Imprenditrice favarese del settore del trasporto di terra e di materiali inerti chiede l'iscrizione nella cosiddetta "White List", la cosiddetta "lista bianca" che consente di contrarre con la pubblica amministrazione.

Non avendo ricevuto alcun riscontro, nel 2017 reiterava l’istanza e nel mese di dicembre del 2017 riceveva una nota di carattere interlocutorio. A quel punto l'imprenditrice proponeva un ricorso davanti al Tar Sicilia, con il patrocinio degli avvocati Girolamo Rubino e Calogero Marino, per "la declaratoria di illegittimita’ del silenzio della Prefettura sull’istanza presentata".

I giudici amministrativi accoglievano il ricorso ordinando alla Prefettura di provvedere sull’istanza e condannando l’amministrazione al pagamento delle spese giudiziiali. A questo punto l'organo che rappresenta il governo nella provincia rispondeva, negando l’iscrizione alla "white list", ed emettendo un’informativa interdittiva basata su alcuni presupposti: la richiedente è figlia di un pregiudicato per associazione mafiosa, sorella di un condannato in primo grado sempre per associazione mafiosa e sposata sempre con un condannato in primo grado sempre per associazione mafiosa.

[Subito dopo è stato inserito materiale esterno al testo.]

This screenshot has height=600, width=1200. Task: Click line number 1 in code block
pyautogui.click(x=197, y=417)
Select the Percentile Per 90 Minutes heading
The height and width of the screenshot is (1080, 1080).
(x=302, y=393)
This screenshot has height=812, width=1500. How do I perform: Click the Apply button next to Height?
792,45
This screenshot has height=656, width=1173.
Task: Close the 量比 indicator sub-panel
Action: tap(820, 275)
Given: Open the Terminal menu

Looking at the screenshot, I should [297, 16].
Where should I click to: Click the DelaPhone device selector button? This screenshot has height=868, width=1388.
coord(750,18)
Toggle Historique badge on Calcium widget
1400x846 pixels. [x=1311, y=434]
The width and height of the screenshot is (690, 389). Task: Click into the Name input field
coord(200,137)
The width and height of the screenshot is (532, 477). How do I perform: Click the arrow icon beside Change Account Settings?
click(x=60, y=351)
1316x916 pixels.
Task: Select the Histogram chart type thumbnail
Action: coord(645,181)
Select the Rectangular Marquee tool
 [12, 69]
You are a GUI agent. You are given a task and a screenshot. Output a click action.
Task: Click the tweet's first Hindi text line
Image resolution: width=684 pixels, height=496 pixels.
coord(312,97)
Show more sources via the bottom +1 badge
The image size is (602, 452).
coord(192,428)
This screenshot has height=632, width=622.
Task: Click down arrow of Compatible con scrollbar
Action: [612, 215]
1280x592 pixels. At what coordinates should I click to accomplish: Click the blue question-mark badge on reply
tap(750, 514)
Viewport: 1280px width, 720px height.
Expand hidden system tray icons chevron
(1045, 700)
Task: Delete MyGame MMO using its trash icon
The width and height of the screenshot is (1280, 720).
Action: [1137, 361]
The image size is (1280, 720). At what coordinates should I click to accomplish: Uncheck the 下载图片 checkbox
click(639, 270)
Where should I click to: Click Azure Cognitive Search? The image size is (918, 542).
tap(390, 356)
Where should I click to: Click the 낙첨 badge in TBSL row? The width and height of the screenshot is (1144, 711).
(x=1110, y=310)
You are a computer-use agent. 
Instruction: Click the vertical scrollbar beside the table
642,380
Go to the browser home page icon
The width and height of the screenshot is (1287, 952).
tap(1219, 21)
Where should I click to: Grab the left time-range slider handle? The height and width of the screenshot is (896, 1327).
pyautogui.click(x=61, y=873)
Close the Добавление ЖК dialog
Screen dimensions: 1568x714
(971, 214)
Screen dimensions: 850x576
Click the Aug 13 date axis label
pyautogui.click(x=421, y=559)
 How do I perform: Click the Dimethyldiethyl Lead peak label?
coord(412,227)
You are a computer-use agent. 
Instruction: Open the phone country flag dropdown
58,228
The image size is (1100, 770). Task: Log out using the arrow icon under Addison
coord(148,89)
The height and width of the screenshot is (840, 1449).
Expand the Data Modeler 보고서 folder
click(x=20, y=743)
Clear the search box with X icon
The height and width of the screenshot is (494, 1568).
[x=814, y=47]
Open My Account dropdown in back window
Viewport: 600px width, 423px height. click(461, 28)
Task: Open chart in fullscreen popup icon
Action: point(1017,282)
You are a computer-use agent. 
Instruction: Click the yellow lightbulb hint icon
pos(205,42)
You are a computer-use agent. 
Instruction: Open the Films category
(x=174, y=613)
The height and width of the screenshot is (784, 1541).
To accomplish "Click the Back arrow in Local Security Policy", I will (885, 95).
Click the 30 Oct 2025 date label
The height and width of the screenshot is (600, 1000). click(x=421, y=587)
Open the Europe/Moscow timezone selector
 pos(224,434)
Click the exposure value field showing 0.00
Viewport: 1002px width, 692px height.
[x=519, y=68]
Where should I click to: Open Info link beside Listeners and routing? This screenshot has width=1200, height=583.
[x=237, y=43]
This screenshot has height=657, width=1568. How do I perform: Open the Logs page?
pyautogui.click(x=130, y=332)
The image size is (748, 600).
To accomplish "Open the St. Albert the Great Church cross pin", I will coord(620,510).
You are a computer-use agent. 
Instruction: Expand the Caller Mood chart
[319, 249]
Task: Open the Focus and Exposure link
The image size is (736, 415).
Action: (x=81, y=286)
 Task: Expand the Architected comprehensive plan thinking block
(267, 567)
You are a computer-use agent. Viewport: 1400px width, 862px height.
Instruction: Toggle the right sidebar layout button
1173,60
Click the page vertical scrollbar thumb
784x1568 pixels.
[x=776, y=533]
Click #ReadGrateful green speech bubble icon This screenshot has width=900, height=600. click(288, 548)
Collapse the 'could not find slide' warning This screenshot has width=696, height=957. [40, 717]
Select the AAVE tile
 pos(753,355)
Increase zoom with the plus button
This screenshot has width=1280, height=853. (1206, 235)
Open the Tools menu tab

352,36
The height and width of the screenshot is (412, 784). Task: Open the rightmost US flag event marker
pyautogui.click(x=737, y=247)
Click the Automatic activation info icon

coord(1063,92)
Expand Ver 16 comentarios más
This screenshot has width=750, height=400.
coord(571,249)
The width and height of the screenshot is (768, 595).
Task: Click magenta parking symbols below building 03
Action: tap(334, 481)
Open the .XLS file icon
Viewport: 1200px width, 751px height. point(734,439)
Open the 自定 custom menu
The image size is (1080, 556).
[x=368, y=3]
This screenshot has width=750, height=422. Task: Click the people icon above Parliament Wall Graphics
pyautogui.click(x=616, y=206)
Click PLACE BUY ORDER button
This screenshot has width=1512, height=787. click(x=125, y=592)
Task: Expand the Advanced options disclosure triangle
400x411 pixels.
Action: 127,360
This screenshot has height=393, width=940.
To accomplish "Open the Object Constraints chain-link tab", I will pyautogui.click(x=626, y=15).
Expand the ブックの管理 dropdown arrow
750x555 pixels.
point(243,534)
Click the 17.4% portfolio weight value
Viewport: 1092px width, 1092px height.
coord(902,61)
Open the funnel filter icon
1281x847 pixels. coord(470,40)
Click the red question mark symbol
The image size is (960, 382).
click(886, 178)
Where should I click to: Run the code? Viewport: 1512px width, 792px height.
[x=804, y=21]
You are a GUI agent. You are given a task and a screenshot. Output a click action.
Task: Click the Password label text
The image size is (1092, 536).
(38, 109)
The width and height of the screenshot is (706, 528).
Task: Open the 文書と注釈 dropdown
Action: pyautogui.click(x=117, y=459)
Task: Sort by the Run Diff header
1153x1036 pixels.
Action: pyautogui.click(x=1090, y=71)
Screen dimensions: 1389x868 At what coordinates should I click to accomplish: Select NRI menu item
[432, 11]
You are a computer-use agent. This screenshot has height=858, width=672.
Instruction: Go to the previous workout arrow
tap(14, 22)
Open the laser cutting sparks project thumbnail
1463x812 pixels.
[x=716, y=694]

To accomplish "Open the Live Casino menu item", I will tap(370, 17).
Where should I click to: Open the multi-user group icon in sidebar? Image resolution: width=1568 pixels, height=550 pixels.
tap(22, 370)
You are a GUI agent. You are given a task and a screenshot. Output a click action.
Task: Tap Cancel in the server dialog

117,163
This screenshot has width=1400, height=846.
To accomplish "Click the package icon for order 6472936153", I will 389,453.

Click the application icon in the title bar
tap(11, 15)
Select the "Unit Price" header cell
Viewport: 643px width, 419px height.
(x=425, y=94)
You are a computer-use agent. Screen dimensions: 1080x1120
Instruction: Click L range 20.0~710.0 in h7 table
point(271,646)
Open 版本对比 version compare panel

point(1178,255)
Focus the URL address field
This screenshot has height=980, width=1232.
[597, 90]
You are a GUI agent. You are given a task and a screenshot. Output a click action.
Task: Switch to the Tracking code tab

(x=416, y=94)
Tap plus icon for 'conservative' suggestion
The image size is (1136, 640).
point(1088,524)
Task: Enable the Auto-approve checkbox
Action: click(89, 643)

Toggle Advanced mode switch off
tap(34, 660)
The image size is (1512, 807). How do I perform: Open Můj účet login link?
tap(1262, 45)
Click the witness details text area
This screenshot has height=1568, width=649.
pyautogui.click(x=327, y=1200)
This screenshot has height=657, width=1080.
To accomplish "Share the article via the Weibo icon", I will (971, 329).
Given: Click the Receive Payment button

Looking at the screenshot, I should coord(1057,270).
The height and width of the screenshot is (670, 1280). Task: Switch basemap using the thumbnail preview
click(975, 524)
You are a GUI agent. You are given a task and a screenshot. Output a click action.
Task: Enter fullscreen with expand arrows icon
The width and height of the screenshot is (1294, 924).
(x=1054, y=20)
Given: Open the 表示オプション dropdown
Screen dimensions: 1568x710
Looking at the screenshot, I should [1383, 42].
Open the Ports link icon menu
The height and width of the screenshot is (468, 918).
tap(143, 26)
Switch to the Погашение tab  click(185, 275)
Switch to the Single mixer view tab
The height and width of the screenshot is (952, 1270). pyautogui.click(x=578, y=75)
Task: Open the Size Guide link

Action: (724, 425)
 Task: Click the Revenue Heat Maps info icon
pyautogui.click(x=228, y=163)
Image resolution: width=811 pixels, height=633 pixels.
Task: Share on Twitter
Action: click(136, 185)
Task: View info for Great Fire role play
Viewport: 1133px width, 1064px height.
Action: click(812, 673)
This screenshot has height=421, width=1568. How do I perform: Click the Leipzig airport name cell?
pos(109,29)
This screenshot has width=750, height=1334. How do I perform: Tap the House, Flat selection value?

L'imprenditrice di 53 anni ha, quindi, proposto un ricorso contro la Prefettura di Agrigento per l’annullamento, previa sospensione, dell’informativa interdittiva. In particolare gli avvocati Rubino e Marino hanno censurato il provvedimento impugnato "sotto il profilo dell’eccesso di potere per difetto d’istruttoria e carenza di motivazione, giacché il padre della ricorrente era deceduto nel 2015, il fratello della ricorrente era stato assolto in secondo grado con sentenza della Corte d’Appello di Palermo dall’accusa di associazione mafiosa ed infine il marito della ricorrente non risulta più convivente con la stessa essendo intervenuta una separazione legale tra i coniugi risalente al 2008".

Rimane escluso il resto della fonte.